Our first question was simple: Would you rather go to school on Wednesdays, or have it be a remediation day? 91.8% of students said they would rather have it used as a remediation day to catch up on work/conference with teachers. That leaves a little under 10% in support of being forced to attend school on Wednesdays. 

The second question was to gauge whether students who had been using Wednesdays before for meeting teachers if they thought it was useful or not.  It was split evenly between yes, no, and maybe with a third going to each option. 

We also felt it was good to get a sense of the student’s mental health, and how it was being affected by the change. So, following that idea, our third question was: Do you feel overwhelmed having to go three days every other week, or is it better for you to be able to see your teachers more? 60.8% of students answered that they did feel overwhelmed, and that they would rather have intervention days. Only 15.8% said they were not overwhelmed and preferred to see their teachers more. Then, we left an open response option in case students wanted to say something more personal, and there were dozens of personal responses.

The personal responses varied greatly; some simply said they felt indifferent to going on Wednesdays and they felt it achieved the same results as before, while others said it was confusing and tiring, and it was damaging to their routine and sleep schedule which they were concerned might be unhealthy for students. Overall, the most popular piece of input was the word “pointless.” Several students said they felt these days were utterly pointless, or that the same thing could be achieved at home without putting us at risk. Others said they felt it just caused the need for more catch up time considering the other students in Group A or B were getting ahead of them one week. Another phrase that came up frequently was, “I get too tired.” That response was submitted several times, and it felt fitting of the mood for the school year: tiring. 

The fourth, and final, question of the survey was concerning what the students were spending their days off on Wednesday doing. This question gained an extreme amount of personal responses as well, though not as much as the previous one. Unsurprisingly, 40.9% of students were using that day to catch up on schoolwork, while 16.4% were working at a part time job, and 17.5% were taking advantage of the break and making it a rest day for their mental health.
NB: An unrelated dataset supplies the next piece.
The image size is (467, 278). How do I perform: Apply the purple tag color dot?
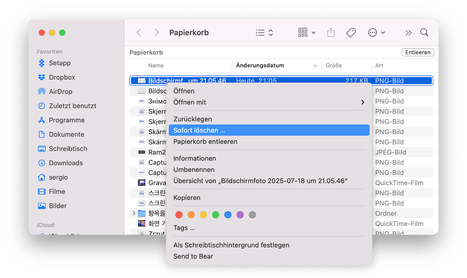[240, 215]
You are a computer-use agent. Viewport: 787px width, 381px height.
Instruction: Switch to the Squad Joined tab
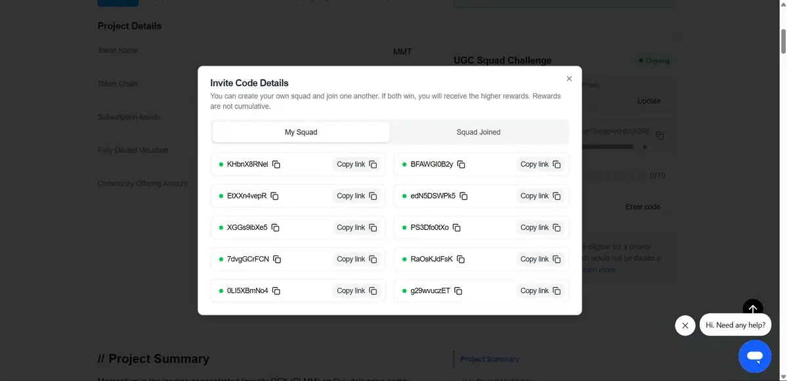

A lot of the students said they were doing all of the above, and that this day was very important to them and their schedule. One student stated very clearly, “I am upset because I have a job and I have really good grades. This Wednesday is taking up a work day. I don’t need to be here on Wednesdays.” Most of the students who responded had similar reasons for needing that Wednesday to themselves, and a similar attitude about it. 

This subject is very hard to make decisions on, as the Board of Education is just trying to do what they think is best for the most students, and they’re basing that off of their data. However, getting a look into actual student opinion, might be a more useful area of data to look into for them, considering how drastically the survey of student opinion contrasted with what the Board had intended for this day to become. 

“I really want to encourage students to communicate with their teachers,” Morgan said was her advice to the students. That, of course, is extremely important, as students need to know when to reach out for help and have a clear understanding of what their teachers expect. However, it is equally important that teachers are communicating with their students. From the results of this survey, the student body is unhappy, and they are trying to find somewhere to voice these concerns. Teachers must listen to what their students need from them, for their well being, as much as they are trying to tell their students what is expected of them.